Continuous integration and continuous delivery are additional practices within software development. The idea is that it's best to integrate small amounts of new code frequently so that it can be tested and deployed rather than trying to release many changes at one time. Small releases are easier to review and debug. They also allow developers to get feedback from colleagues and customers about features, performance, and other factors.
As an architect, you may have to work with monolithic applications that are difficult to update in small increments. In that case, there may be an implied business requirement to consider decomposing the monolithic application into a microservice architecture. If there is an interest in migrating to a microservice architecture, then you will need to decide if you should migrate the existing application into the cloud as is, known as lift and shift, or you should begin transforming the application during the cloud migration. Alternatively, you could also rebuild on the cloud using cloud-native design without migrating, which is known as rip and replace.

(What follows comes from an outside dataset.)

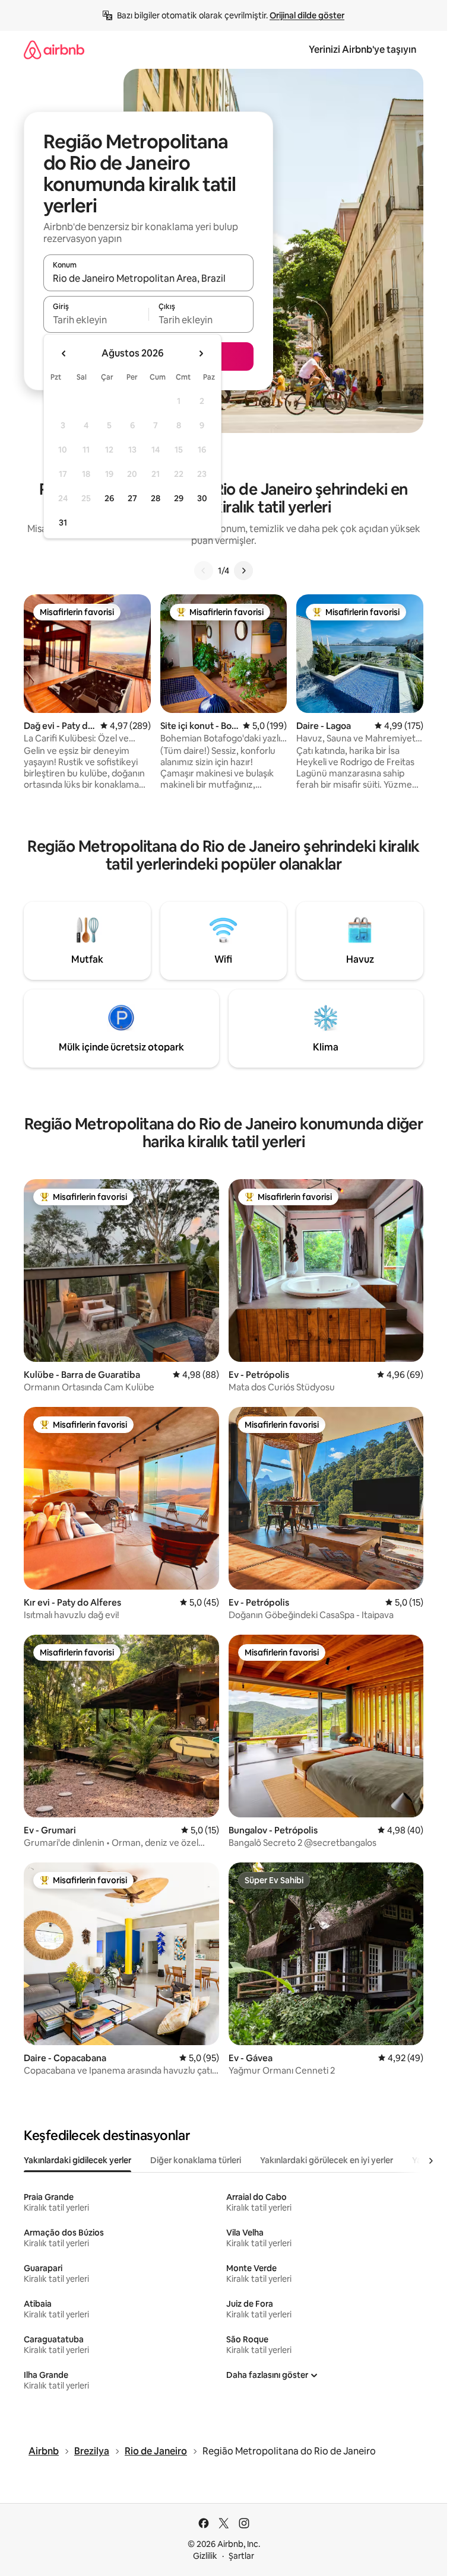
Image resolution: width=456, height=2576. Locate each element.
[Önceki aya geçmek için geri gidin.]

There is no way to decide about this without considering business requirements. If the business needs to move to the cloud as fast as possible to avoid a large capital expenditure on new equipment or to avoid committing to a long-term lease in a co-location data center or if the organization wants to minimize change during the migration, then lift and shift is the better choice. Most importantly, you must assess if the application can run in the cloud with minimal modification. Otherwise, you cannot perform a lift-and-shift migration.
If the monolithic application is dependent on deprecated components and written in a language that is no longer supported in your company, then rewriting the application or using a third-party application is a reasonable choice.